To try to discern Redwood's unique claims, we interviewed its project staff, Union Educational Bureau officials, and hospital representatives attached to the project. In addition, we examined the college's promotional brochures. Since Redwood had been invited to be a partner in the project by the Union Educational Bureau, we asked "Jane," the president of the bureau, to explain the role that the college was expected to play. Jane indicated that while the union had been "the administrative recipient of the grant dollars," Redwood performed "the lion's share of the work ... they get the lion's share of the budget." She pointed out that "they are curriculum specialists," who are able to customize work-based programs for the classes of workers represented by her union. "Ralph," another high-ranking official at the bureau, concurred that the college brought "a great deal of sophistication" to the task of fashioning workplace-based literacy curriculum. From the standpoint of the union officials involved, then, it was its expertise in curriculum and instruction design and delivery that made Redwood a suitable partner in the project.

Conversations with Bret, who had been president of Redwood, and John, who had direct responsibility for the customized services aspect of the college's workplace literacy thrust, provided unique insight on the peculiar strengths they felt the college brought to this new area of programming. Excerpts from joint interviews with them follow:

Researcher: We are interested in what vocational education institutions can do to foster workplace literacy ... what role vocational institutions can play.
Bret: First of all I think you've already mentioned that we are dealing with workplace literacy here and not just the overall concept of literacy. And that's the reason we became involved in it. [It] was specifically because the workplace has been [and] obviously fits in with the mission of the college and education for employment. It's maybe a key issue with productivity and making employees just better employees. It's a technical college. That was really our background, to make sure that we are training for employment. Up until four or five years ago we were not doing much in literacy as such. But we did find from our meetings with the [Union] Educational Bureau, as well as with employers, that there was a fairly consistent need out there for companies to be involved with literacy types of activities. So we are the experts on the instructional part [emphasis added] that is where we came in to this.... I think that is how we viewed it. That's why the [union] felt that we were a key partner in this ... is that they have the expertise in working with employees in a variety of service areas--we have the expertise of delivery of instruction. So that was our key role in that, and that's why we wanted to become involved in the whole process of working with literacy.

This perception of expertise in instruction geared to the workplace was consistent with the view held by union officials. But we were interested in whether Redwood did not now have to add a literacy-specific piece to its normal repertoire of competencies.

## [RECORDED INFORMATION]
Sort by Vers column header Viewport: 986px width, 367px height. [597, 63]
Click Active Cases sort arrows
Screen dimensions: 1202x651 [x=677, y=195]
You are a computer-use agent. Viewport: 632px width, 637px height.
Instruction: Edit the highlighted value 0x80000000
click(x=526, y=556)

## [REQUIRED ACTIONS]
**A)** Shorten the paragraph of the text on Redwood that begins "To try to discern Redwood's unique claims," keeping its main facts.
**B)** Duplicate the stretch of the text on Redwood from "Researcher: We are" through "institutions can play.".

## [ANSWERS TO THE TASKS]
**A)** The researchers interviewed Redwood's project staff, Union Educational Bureau officials, and hospital representatives, and examined the college's promotional brochures. Jane, president of the bureau that had invited Redwood into the project, said the union administered the grant, but Redwood did most of the work and got most of the budget. She noted that Redwood's curriculum specialists could tailor work-based programs to the workers her union represents. Ralph, another senior bureau official, agreed that the college brought great sophistication to designing workplace literacy curriculum. For the union officials, Redwood's expertise in designing and delivering curriculum and instruction made it a suitable partner.

**B)**
Researcher: We are interested in what vocational education institutions can do to foster workplace literacy ... what role vocational institutions can play.